- _ENTRIES_:

※

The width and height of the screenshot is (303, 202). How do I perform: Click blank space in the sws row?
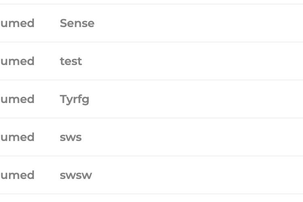click(x=193, y=137)
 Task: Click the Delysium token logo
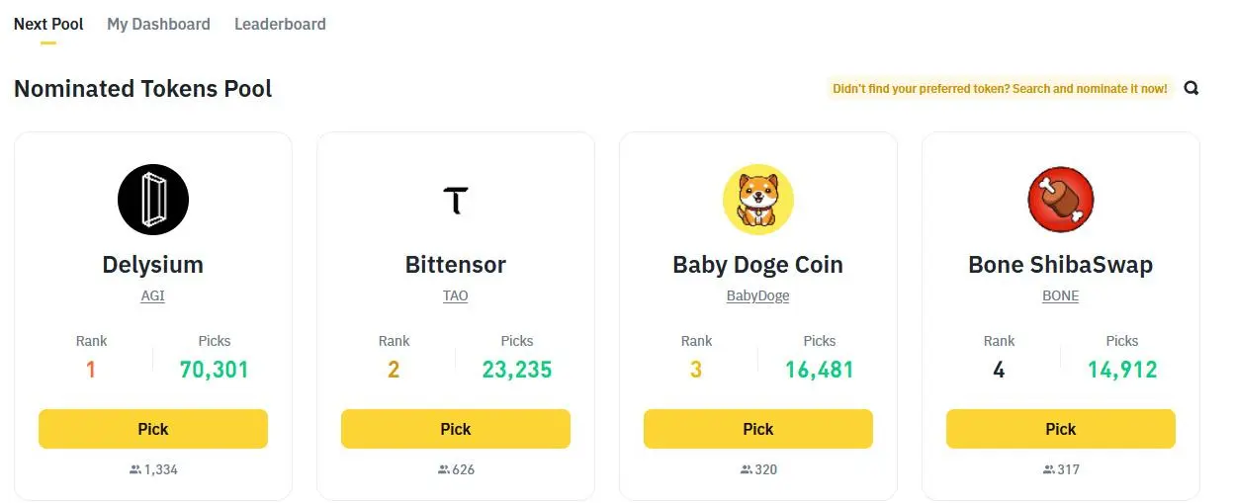pyautogui.click(x=153, y=199)
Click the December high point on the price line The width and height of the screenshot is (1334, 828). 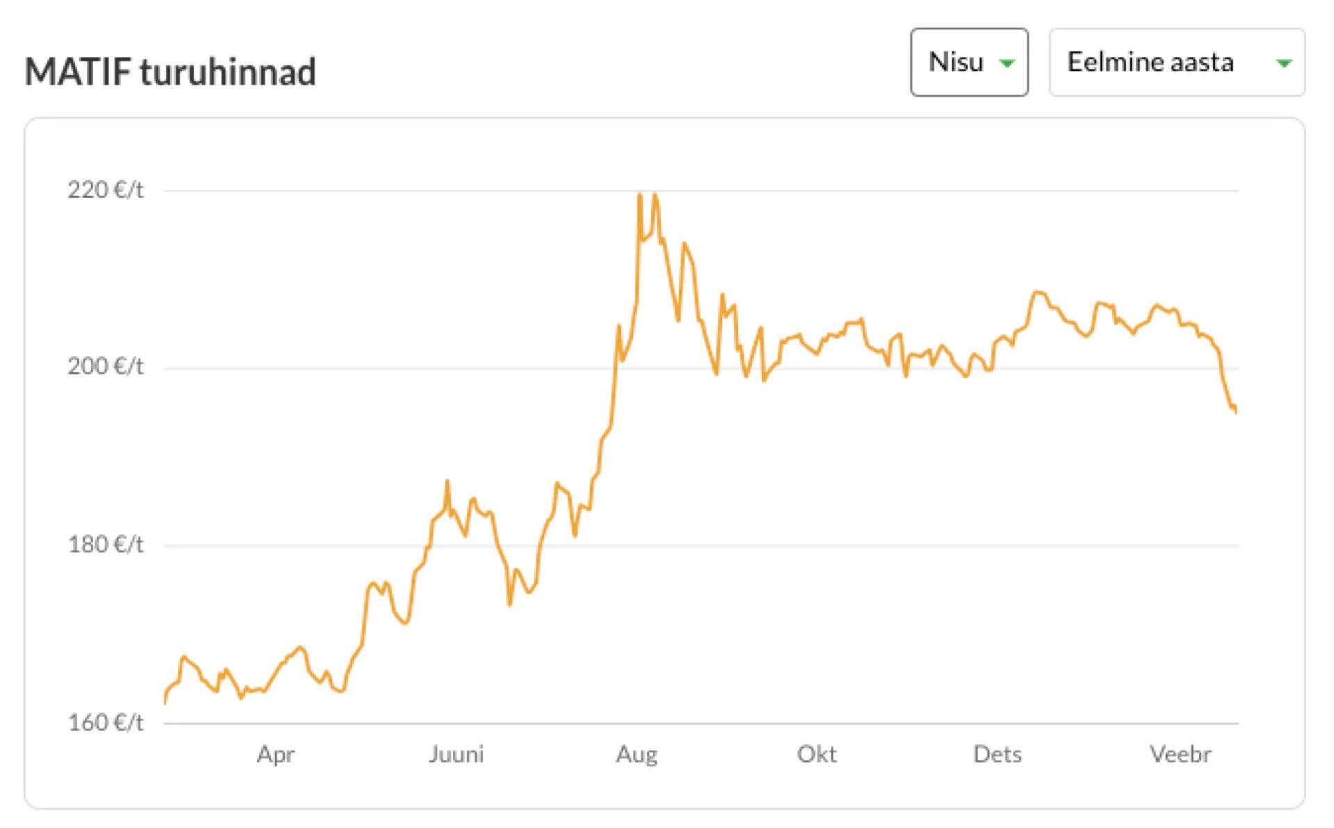pos(1037,292)
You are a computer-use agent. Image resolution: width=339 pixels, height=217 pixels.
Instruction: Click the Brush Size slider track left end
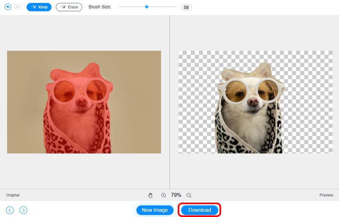coord(120,7)
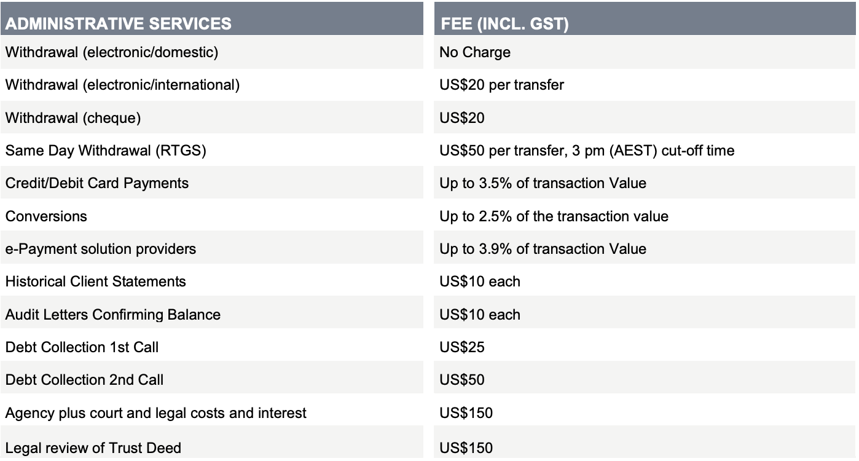This screenshot has width=859, height=461.
Task: Click Up to 3.5% of transaction Value
Action: click(x=543, y=183)
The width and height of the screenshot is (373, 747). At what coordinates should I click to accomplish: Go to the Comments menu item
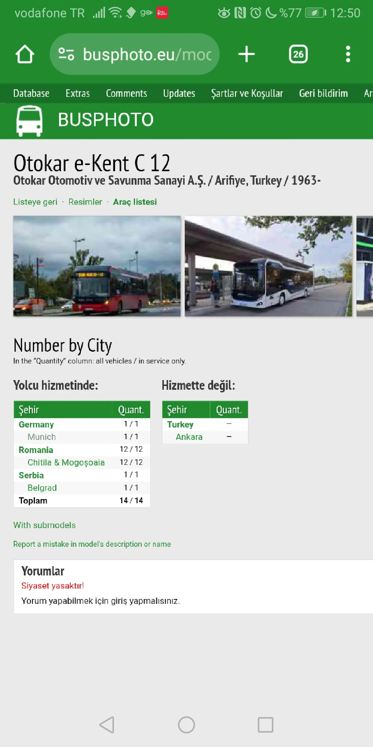pyautogui.click(x=126, y=93)
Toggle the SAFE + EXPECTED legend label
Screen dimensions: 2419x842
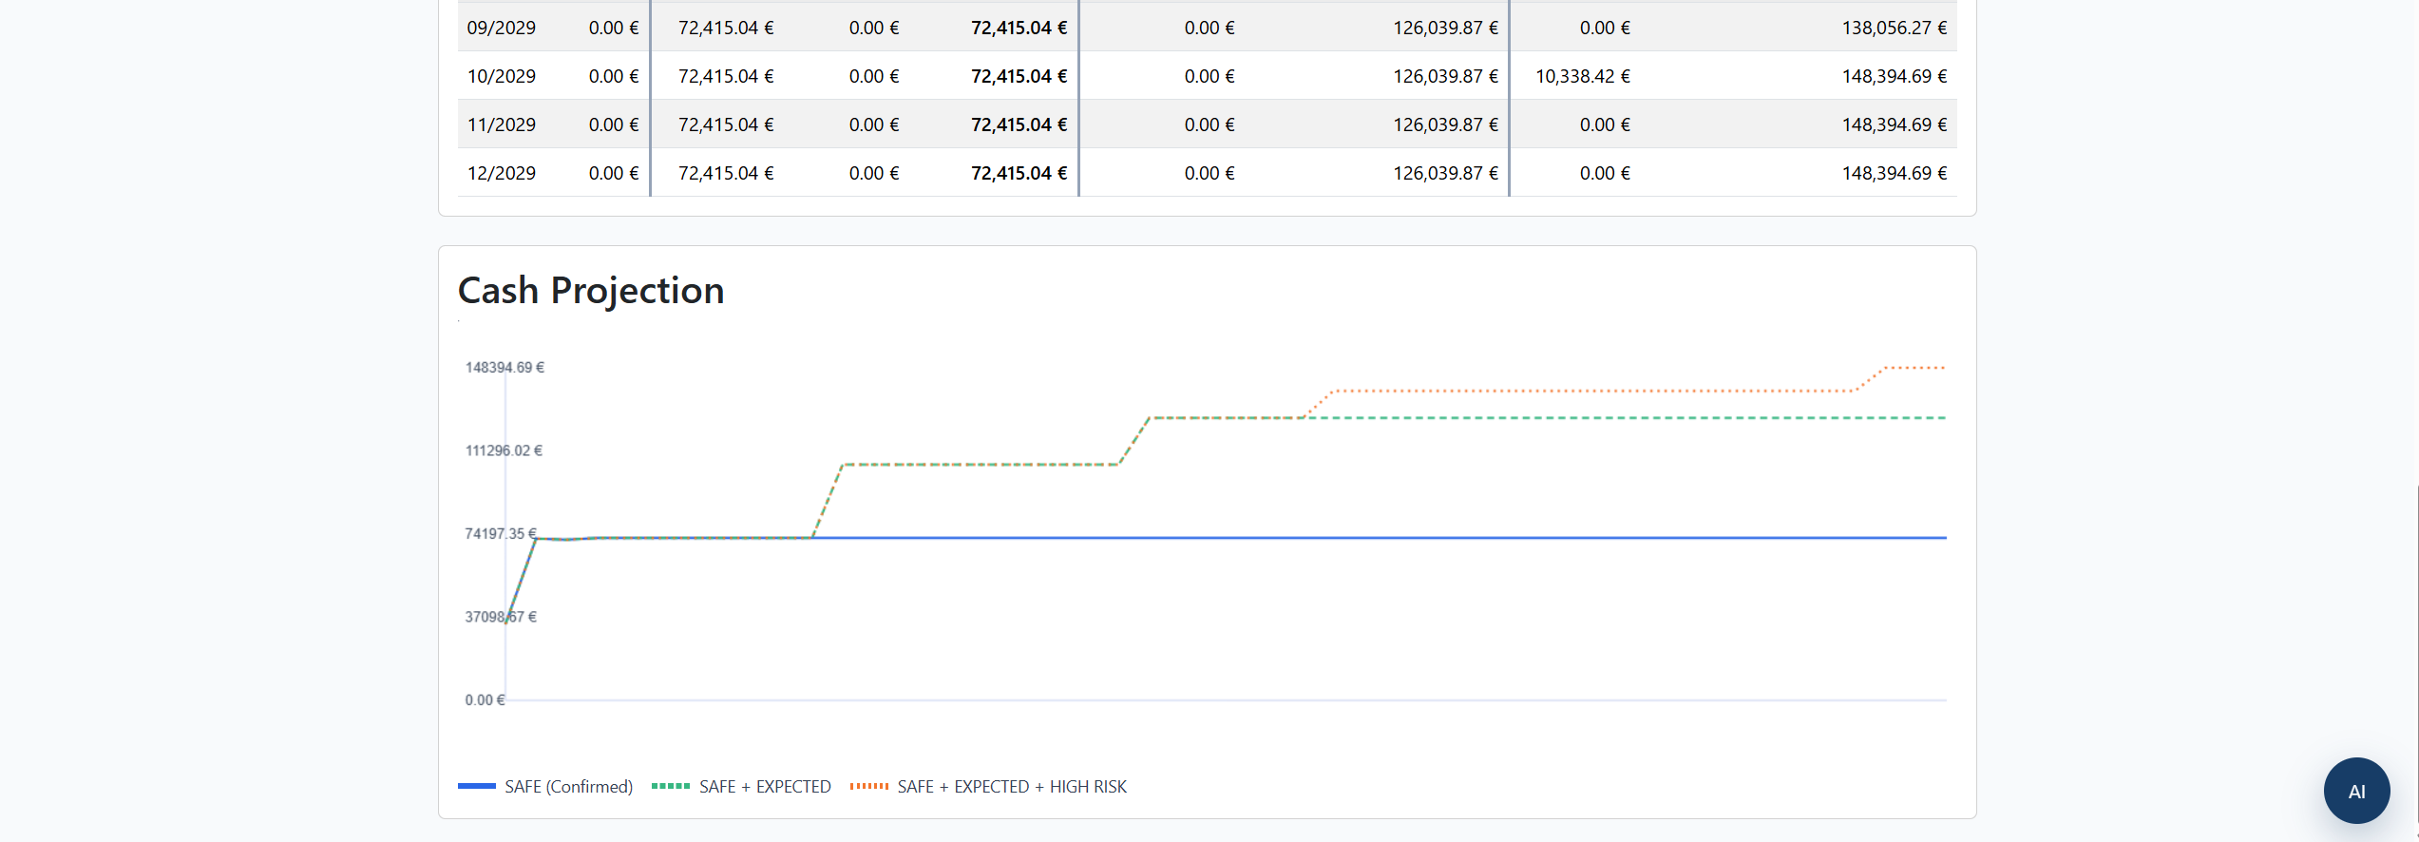pyautogui.click(x=765, y=787)
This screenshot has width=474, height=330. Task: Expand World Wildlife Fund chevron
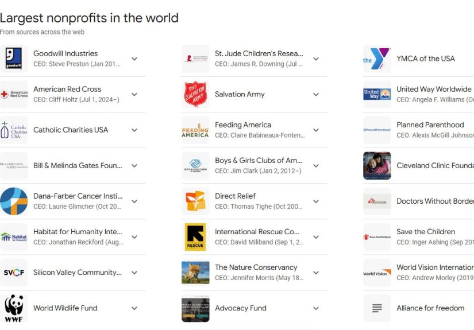pyautogui.click(x=134, y=308)
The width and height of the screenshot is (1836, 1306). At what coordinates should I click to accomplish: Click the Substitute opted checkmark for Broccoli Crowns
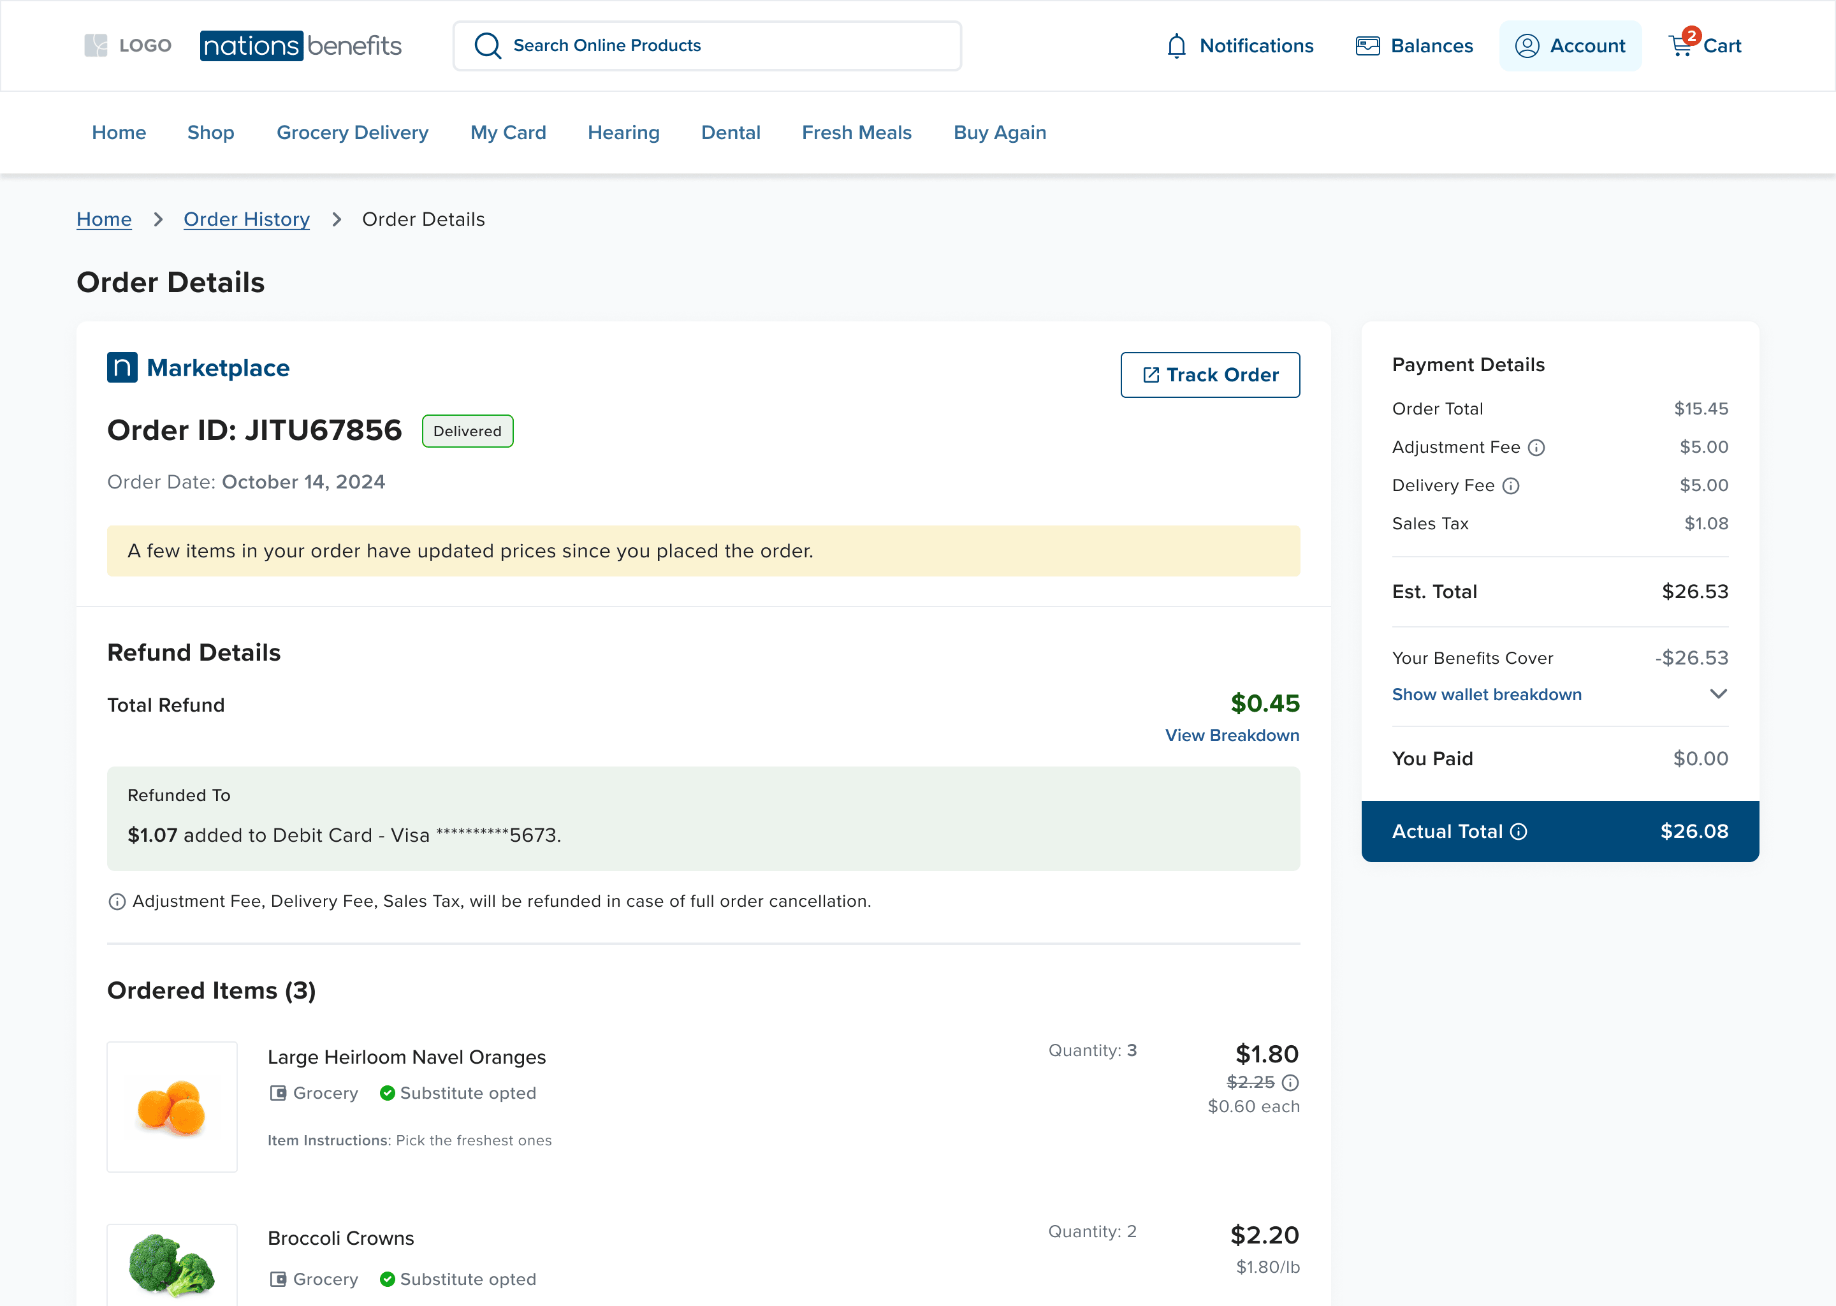[387, 1279]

※

- _WHAT YOU SHOULD DO_:
Rewrite the lines from the one containing "The width and height of the screenshot is (373, 747)." through the last line, inclusive, with "chevron" changed to "caret" and all else unchanged. Omit the pictures from your answer.

- _WRITTEN ANSWER_:
The width and height of the screenshot is (373, 747). At what coordinates should I click to accomplish: Go to the Comments menu item
pyautogui.click(x=126, y=93)
Toggle the SAFE + EXPECTED legend label
Screen dimensions: 2419x842
pyautogui.click(x=765, y=787)
This screenshot has width=474, height=330. Task: Expand World Wildlife Fund caret
pyautogui.click(x=134, y=308)
The width and height of the screenshot is (1836, 1306). At what coordinates should I click to accomplish: Click the Substitute opted checkmark for Broccoli Crowns
[387, 1279]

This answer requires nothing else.